## Source information
################
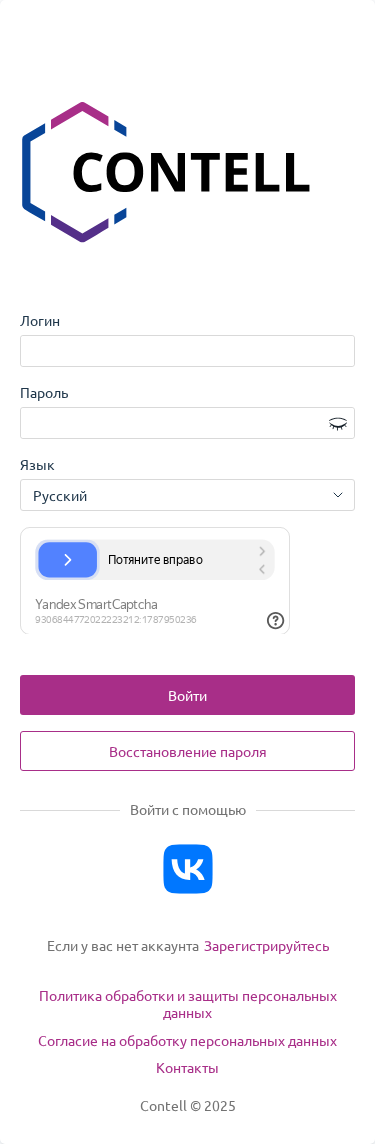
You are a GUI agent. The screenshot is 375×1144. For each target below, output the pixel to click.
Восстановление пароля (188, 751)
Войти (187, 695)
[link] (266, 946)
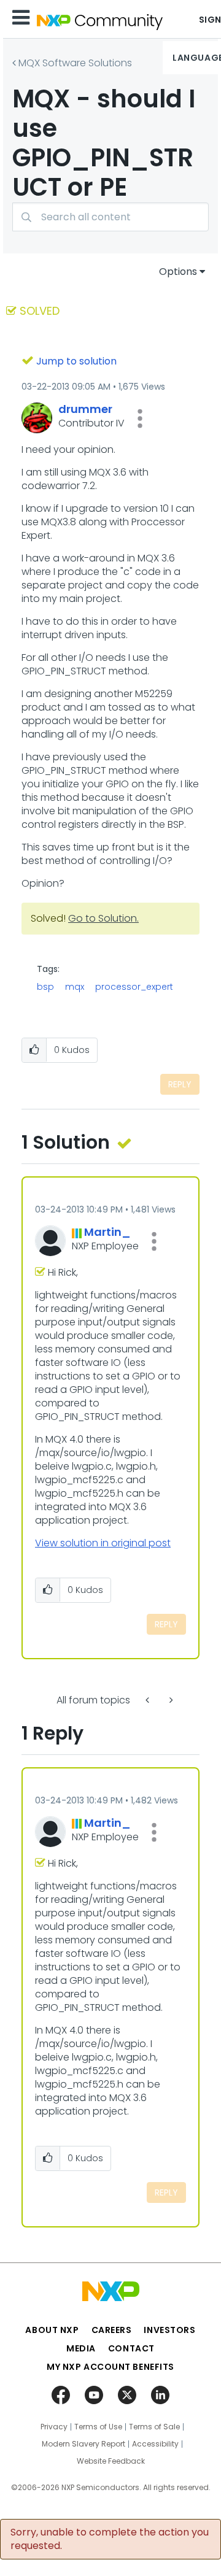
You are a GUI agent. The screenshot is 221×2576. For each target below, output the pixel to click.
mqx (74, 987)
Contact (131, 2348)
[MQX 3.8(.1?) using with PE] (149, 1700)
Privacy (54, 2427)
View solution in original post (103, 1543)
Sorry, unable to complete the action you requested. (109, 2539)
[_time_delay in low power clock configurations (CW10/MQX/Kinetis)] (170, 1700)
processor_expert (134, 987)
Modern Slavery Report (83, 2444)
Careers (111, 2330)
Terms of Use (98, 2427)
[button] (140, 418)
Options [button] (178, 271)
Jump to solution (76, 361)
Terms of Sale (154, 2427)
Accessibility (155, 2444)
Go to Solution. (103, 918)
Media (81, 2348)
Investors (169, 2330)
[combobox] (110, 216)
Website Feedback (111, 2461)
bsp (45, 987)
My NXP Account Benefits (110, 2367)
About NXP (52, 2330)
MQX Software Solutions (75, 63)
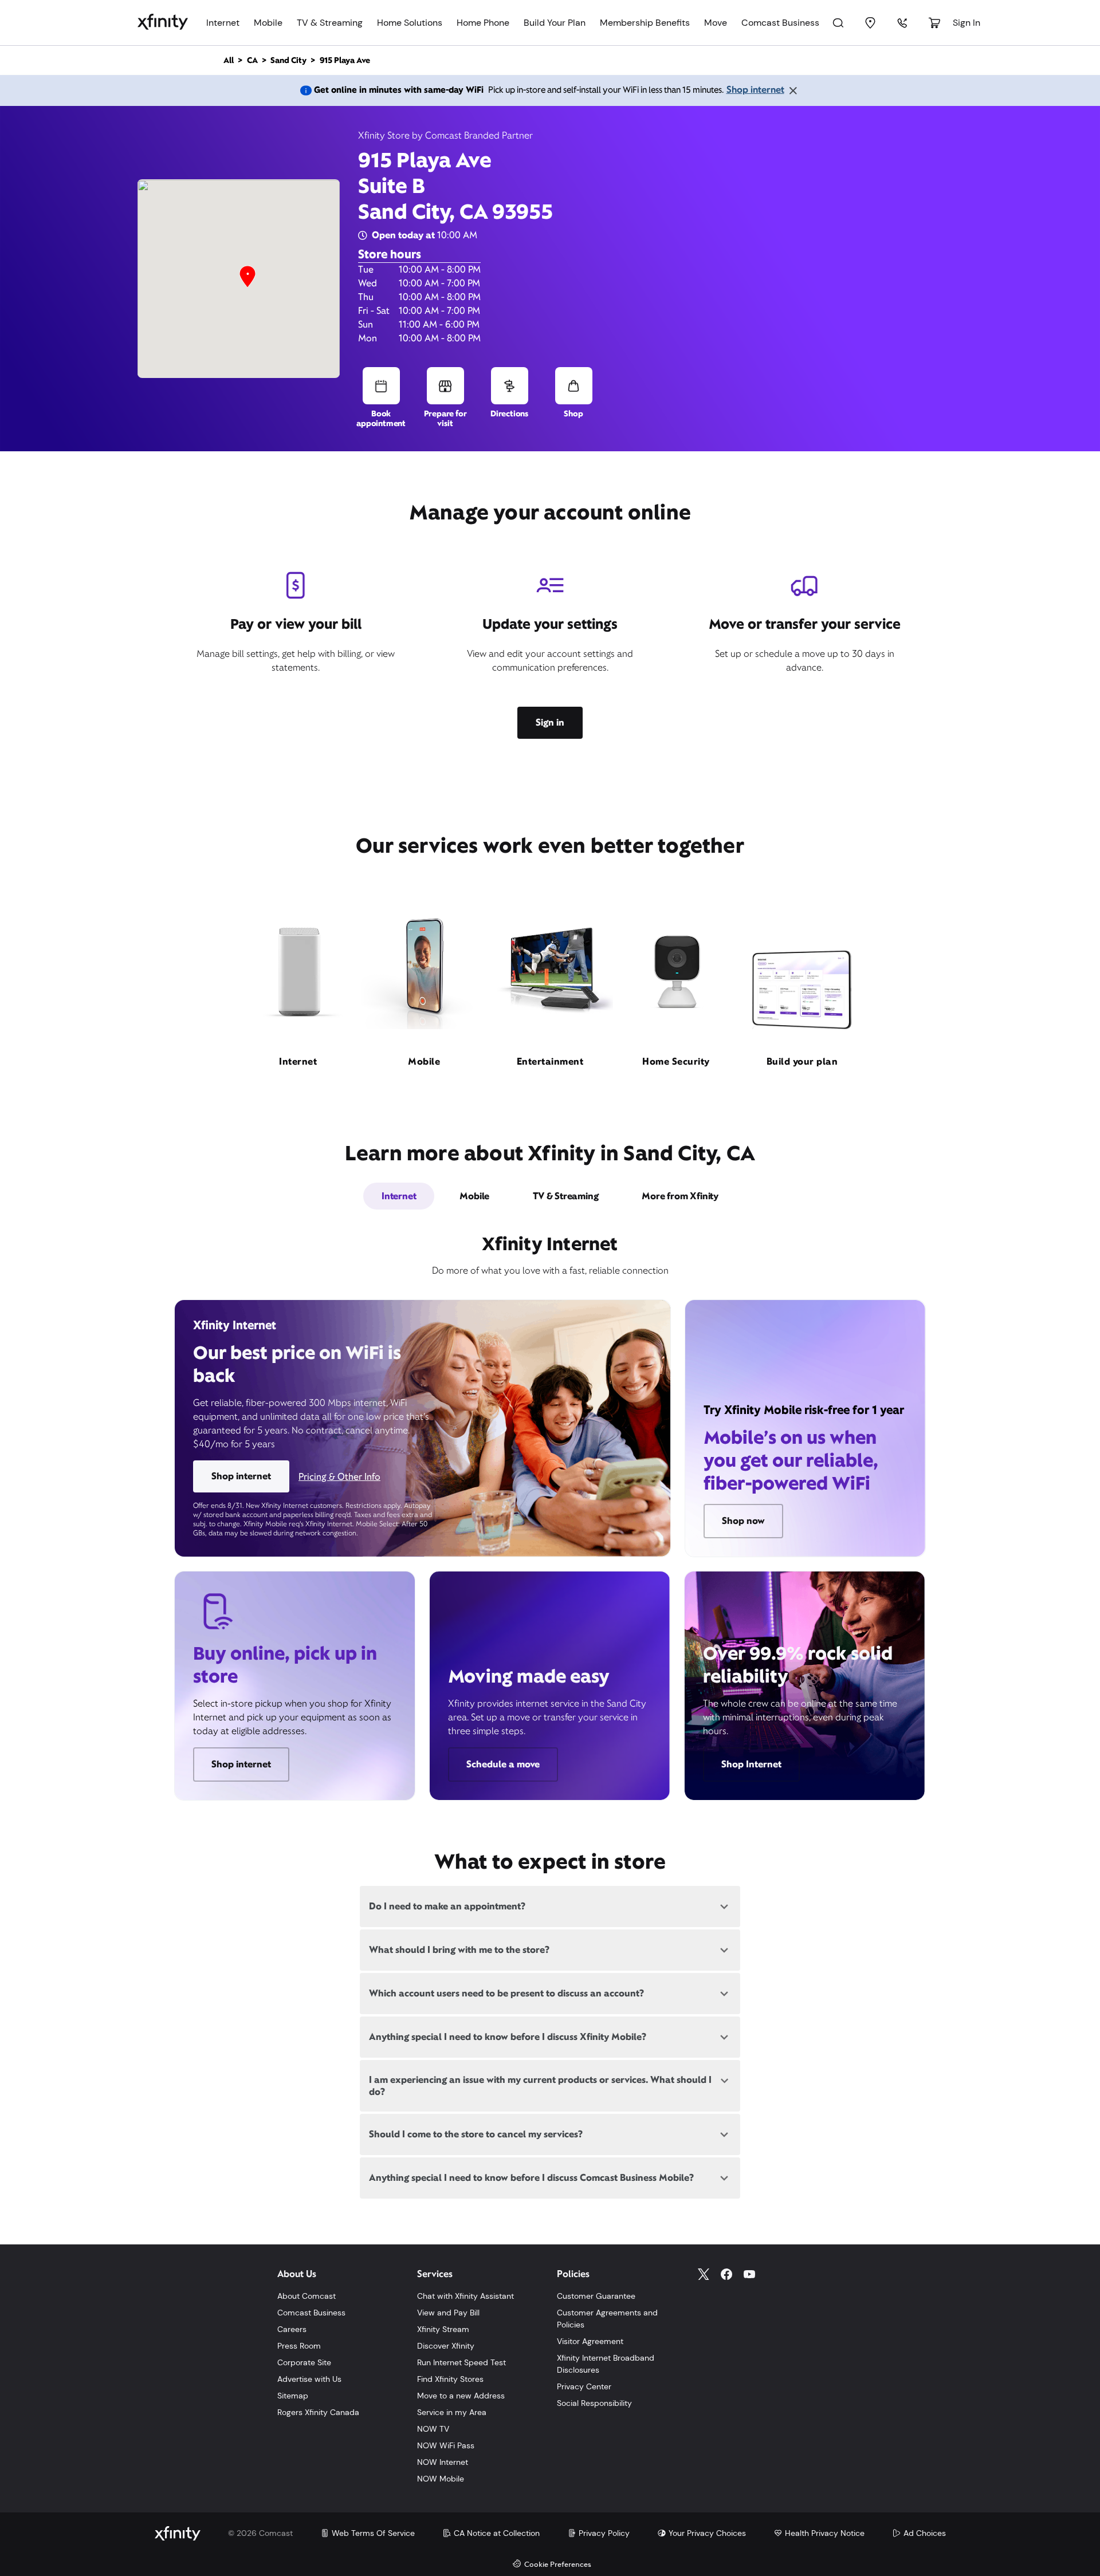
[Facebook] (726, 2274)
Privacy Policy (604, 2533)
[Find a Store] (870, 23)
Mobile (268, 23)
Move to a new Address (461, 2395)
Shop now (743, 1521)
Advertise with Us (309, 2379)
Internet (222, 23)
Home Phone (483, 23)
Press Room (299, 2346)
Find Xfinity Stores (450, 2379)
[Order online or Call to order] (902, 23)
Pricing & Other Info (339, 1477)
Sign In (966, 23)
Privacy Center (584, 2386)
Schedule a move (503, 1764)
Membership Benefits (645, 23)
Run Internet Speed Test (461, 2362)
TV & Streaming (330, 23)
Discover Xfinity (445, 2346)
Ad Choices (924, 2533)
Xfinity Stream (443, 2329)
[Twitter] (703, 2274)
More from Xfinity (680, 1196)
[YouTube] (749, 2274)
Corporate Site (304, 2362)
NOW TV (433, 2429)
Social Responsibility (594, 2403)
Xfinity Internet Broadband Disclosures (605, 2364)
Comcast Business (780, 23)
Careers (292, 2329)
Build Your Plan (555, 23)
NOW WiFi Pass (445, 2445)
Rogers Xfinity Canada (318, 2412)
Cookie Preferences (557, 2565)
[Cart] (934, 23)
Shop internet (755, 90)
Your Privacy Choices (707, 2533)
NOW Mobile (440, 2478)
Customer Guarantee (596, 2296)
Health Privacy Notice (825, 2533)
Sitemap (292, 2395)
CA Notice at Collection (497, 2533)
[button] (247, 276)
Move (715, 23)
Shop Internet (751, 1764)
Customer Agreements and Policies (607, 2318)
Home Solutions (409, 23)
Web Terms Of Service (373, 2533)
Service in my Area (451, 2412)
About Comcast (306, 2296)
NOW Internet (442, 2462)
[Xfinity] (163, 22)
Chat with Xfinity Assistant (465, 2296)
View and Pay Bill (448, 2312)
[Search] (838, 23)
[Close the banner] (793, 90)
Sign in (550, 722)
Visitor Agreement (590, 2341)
################
## The task
Line for line, retype the material exactly, omitting any pictures.

## Exercise result
You are a GUI agent. The screenshot is 375×1144. For each target below, output the pixel to click.
Восстановление пароля (188, 751)
Войти (187, 695)
[link] (266, 946)
You are a GUI agent. The screenshot is 221×2576. For each target below, output the pixel to click.
mqx (74, 987)
Contact (131, 2348)
[MQX 3.8(.1?) using with PE] (149, 1700)
Privacy (54, 2427)
View solution in original post (103, 1543)
Sorry, unable to complete the action you requested. (109, 2539)
[_time_delay in low power clock configurations (CW10/MQX/Kinetis)] (170, 1700)
processor_expert (134, 987)
Modern Slavery Report (83, 2444)
Careers (111, 2330)
Terms of Use (98, 2427)
[button] (140, 418)
Options [button] (178, 271)
Jump to solution (76, 361)
Terms of Sale (154, 2427)
Accessibility (155, 2444)
Go to Solution. (103, 918)
Media (81, 2348)
Investors (169, 2330)
[combobox] (110, 216)
Website Feedback (111, 2461)
bsp (45, 987)
My NXP Account Benefits (110, 2367)
About NXP (52, 2330)
MQX Software Solutions (75, 63)
[Facebook] (726, 2274)
Privacy Policy (604, 2533)
[Find a Store] (870, 23)
Mobile (268, 23)
Move to a new Address (461, 2395)
Shop now (743, 1521)
Advertise with Us (309, 2379)
Internet (222, 23)
Home Phone (483, 23)
Press Room (299, 2346)
Find Xfinity Stores (450, 2379)
[Order online or Call to order] (902, 23)
Pricing & Other Info (339, 1477)
Sign In (966, 23)
Privacy Center (584, 2386)
Schedule a move (503, 1764)
Membership Benefits (645, 23)
Run Internet Speed Test (461, 2362)
TV & Streaming (330, 23)
Discover Xfinity (445, 2346)
Ad Choices (924, 2533)
Xfinity Stream (443, 2329)
[Twitter] (703, 2274)
More from Xfinity (680, 1196)
[YouTube] (749, 2274)
Corporate Site (304, 2362)
NOW TV (433, 2429)
Social Responsibility (594, 2403)
Xfinity Internet Broadband Disclosures (605, 2364)
Comcast Business (780, 23)
Careers (292, 2329)
Build Your Plan (555, 23)
NOW WiFi Pass (445, 2445)
Rogers Xfinity Canada (318, 2412)
Cookie Preferences (557, 2565)
[Cart] (934, 23)
Shop internet (755, 90)
Your Privacy Choices (707, 2533)
NOW Mobile (440, 2478)
Customer Guarantee (596, 2296)
Health Privacy Notice (825, 2533)
Sitemap (292, 2395)
CA Notice at Collection (497, 2533)
[button] (247, 276)
Move (715, 23)
Shop Internet (751, 1764)
Customer Agreements and Policies (607, 2318)
Home Solutions (409, 23)
Web Terms Of Service (373, 2533)
Service in my Area (451, 2412)
About Comcast (306, 2296)
NOW Internet (442, 2462)
[Xfinity] (163, 22)
Chat with Xfinity Assistant (465, 2296)
View and Pay Bill (448, 2312)
[Search] (838, 23)
[Close the banner] (793, 90)
Sign in (550, 722)
Visitor Agreement (590, 2341)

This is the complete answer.